Aim of the exercise: Pictures are to be left out. Copy exactly, and only, the lines from the start of the entries below to the line with "Task: Click the system update refresh icon", both included.

Stored items
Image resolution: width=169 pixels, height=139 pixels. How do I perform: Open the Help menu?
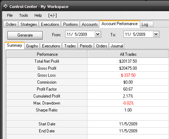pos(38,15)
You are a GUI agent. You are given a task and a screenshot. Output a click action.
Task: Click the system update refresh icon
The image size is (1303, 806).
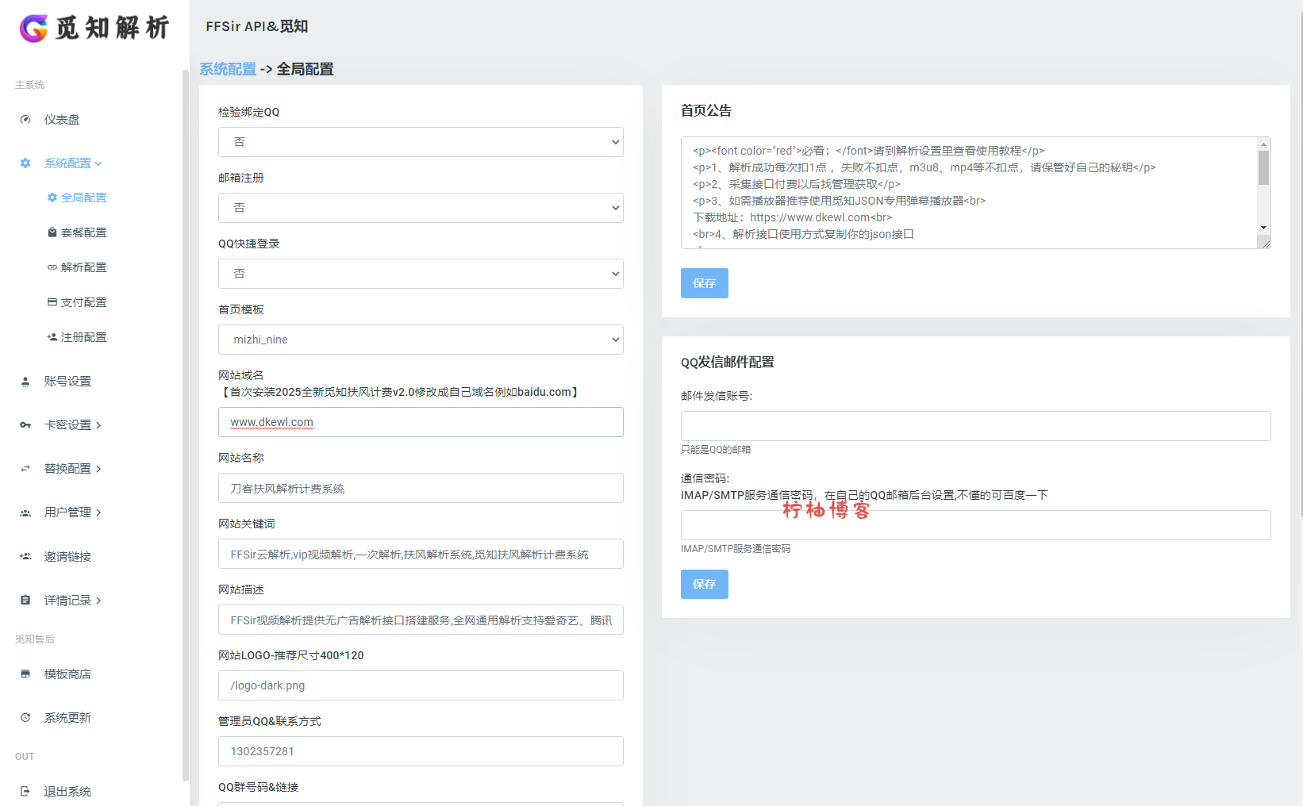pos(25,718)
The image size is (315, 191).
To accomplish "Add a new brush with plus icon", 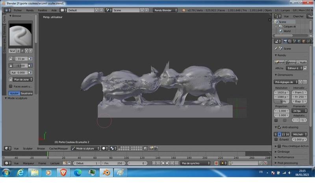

Result of the exercise:
Image resolution: width=169 pixels, height=139 pixels. How do I perform: Open the Help menu?
pos(38,15)
You are a GUI agent. You are given a task and a screenshot. Output a click action.
Task: Click the system update refresh icon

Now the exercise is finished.